In the present study, we observed population differences in the frequency spectrum of birthweight-lowering alleles. The proportion of rare risk loci was higher in individuals of African and Asian ancestry compared to those of European ancestry. The bell-shaped and symmetrical overall distribution of birthweight loci in our study has a bearing on the common disease-common variant hypothesis, which posits that common traits are most likely due to common variants with small to modest effects [27]. Nonetheless, we observed relatively higher deviations in Africans and Asians. These two findings showing differences between Europeans and Africans/Asians in the genetic variation landscape of common and rare birthweight loci may be because of population differences in the genetic architecture of birthweight and fetal growth. In addition, the overwhelming majority of GWASs, including those on birthweight, utilized samples of European ancestry populations [14,15,16] and most genotyping platforms are ascertained for common SNPs in European ancestry populations, limiting the power of discovery in other populations [33, 34]. These limitations may contribute to our findings of population differences in the genetic variation landscape of birthweight loci. The putative causal variants are most likely tagged by the SNPs associated with birthweight in the discovery GWAS involving European ancestry individuals; however, the extent to which those SNPs tag the causal variants in non-Europeans is not known. Therefore, we acknowledge a limitation in our study that the differences in the burden of risk alleles among populations may not represent differences in burden of causal variants. Genomic studies involving diverse population samples are warranted to discover common genetic loci associated with fetal growth and to close the gap between the estimated heritability of birthweight (25–31%) and the heritability explained by the GWAS loci discovered so far (<5%) [15, 17, 18].

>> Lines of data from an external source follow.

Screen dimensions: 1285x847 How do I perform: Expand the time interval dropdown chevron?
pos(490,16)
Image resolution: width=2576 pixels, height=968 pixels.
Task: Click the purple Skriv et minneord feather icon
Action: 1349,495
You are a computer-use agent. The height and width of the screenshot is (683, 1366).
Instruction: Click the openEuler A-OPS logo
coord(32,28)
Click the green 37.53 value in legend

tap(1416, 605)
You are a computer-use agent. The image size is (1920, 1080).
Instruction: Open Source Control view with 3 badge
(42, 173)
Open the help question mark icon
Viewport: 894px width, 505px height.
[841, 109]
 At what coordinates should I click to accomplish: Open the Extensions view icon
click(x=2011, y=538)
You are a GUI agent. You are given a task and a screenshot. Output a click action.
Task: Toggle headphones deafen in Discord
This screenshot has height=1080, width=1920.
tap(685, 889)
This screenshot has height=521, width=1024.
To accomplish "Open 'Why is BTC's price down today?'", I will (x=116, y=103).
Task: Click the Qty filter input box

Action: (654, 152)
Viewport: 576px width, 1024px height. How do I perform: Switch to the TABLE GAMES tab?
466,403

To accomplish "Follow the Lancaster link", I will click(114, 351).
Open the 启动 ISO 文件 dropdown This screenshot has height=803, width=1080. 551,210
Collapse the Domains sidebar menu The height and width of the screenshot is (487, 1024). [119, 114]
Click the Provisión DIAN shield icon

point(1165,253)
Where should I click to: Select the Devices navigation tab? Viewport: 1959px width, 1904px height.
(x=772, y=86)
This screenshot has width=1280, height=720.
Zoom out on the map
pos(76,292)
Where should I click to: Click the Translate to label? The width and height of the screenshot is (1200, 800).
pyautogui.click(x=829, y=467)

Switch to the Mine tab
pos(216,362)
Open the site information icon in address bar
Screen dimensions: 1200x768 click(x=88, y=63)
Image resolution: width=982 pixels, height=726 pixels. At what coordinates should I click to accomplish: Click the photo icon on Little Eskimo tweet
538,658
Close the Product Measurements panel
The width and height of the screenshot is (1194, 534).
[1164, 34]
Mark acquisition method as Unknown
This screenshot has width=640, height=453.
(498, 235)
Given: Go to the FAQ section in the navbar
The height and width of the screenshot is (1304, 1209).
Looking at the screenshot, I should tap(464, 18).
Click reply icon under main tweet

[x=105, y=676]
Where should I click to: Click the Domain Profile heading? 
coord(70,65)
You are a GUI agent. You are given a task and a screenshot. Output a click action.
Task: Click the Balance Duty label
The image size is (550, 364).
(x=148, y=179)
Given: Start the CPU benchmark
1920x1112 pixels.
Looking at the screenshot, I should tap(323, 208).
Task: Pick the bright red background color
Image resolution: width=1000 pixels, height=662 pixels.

In agreement with other studies [35, 36], our analysis showed a higher frequency of ancestral than derived birthweight-lowering variants in all populations, and a higher GRB of ancestral birthweight-lowering alleles in Africans and East Asians compared to Europeans. Although the well-known association of birthweight with infant mortality implied the importance of optimal birthweight to survival and reproductive fitness, our findings of (i) similar proportions of ancestral and derived birthweight-lowering alleles, (ii) higher GRB among deleterious than benign birthweight-lowering alleles, and (iii) no significantly higher proportion of rare vs. reciprocal common alleles indicate that birthweight loci were not subject to negative selection. Rather, by interrogating dbPSHP, a database of recent positive selection across human populations (http://jjwanglab.org/dbpshp), we found that 14 birthweight loci (23.3%) overlap with previously published genetic loci targeted by recent positive selection (ZBTB7B, ATAD2B, CPA3, HHIP, CDKAL1, HIST1H2BE, HMGA1, SLC45A4, HHEX, NT5C2, ITPR2, CRLF3, PEPD, and SREBF2) (Additional file 9).

Conclusions

The present study found that non-Europeans, particularly Africans and Asians, have a higher burden of birthweight-lowering variants compared to Europeans. Moreover, the allele frequency landscape of birthweight-lowering variants in Africans and Asians has a greater deviation from the bell-shaped distribution expected under the common disease-common variant hypothesis. These findings parallel global data on the gradient of low birthweight, in which regions with predominantly African and Asian ancestry populations have the highest incidence of low birthweight and smaller fetuses that were not explained by traditional non-genetic factors. Future studies are warranted to understand the extent to which this genetic risk burden difference and its interaction with environmental factors contribute to fetal growth disparities among ancestrally diverse global populations, and to investigate the ways in which these population differences in genetic burden are governed by human demographic and adaptive history.